YOUR ASSIGNMENT: Each line of the records below that holds "target" should be returned.

═══ DATASET CONTENT ═══

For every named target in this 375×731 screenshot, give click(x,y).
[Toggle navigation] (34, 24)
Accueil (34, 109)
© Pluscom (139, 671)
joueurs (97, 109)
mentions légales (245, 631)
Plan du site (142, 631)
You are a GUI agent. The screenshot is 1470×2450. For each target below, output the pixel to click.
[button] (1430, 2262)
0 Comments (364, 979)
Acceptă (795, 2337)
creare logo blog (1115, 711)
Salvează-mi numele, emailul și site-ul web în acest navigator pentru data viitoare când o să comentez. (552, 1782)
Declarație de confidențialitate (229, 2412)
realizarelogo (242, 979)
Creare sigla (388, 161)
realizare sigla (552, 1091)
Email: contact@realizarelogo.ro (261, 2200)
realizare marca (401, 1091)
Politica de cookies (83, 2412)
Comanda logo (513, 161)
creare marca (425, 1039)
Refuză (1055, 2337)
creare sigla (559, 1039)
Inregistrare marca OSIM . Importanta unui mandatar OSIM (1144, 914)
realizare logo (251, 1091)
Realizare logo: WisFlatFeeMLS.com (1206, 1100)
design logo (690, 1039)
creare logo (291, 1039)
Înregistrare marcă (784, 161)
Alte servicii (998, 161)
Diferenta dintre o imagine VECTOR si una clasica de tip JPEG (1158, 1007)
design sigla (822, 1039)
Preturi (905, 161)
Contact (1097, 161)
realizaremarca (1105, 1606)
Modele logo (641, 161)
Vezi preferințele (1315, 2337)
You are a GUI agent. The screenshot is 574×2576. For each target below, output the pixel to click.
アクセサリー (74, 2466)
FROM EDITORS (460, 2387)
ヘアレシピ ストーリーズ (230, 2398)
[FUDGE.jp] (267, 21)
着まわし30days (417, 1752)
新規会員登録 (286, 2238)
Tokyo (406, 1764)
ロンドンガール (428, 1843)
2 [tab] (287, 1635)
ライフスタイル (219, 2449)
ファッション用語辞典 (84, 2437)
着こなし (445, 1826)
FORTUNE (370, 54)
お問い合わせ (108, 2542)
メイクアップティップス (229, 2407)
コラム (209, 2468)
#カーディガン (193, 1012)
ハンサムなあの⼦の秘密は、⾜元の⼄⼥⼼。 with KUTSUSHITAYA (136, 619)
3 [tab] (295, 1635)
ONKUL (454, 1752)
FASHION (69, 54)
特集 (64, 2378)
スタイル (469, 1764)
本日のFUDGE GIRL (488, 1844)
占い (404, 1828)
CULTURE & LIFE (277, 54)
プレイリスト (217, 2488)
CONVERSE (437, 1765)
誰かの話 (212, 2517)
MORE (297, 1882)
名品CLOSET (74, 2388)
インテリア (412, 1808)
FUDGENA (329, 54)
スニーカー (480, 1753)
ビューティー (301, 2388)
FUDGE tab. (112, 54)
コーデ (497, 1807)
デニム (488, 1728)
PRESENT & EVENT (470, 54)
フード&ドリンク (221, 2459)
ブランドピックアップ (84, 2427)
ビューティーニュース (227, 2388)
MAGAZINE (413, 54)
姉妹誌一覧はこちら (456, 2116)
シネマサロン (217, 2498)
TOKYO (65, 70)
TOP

═══

RESPONSE:
For every named target in this 375×731 screenshot, give click(x,y).
You are a GUI agent. The screenshot is 1470×2450. For each target below, output the pixel to click.
You are a GUI agent. The screenshot is 574×2576. For each target below, output the pixel to click.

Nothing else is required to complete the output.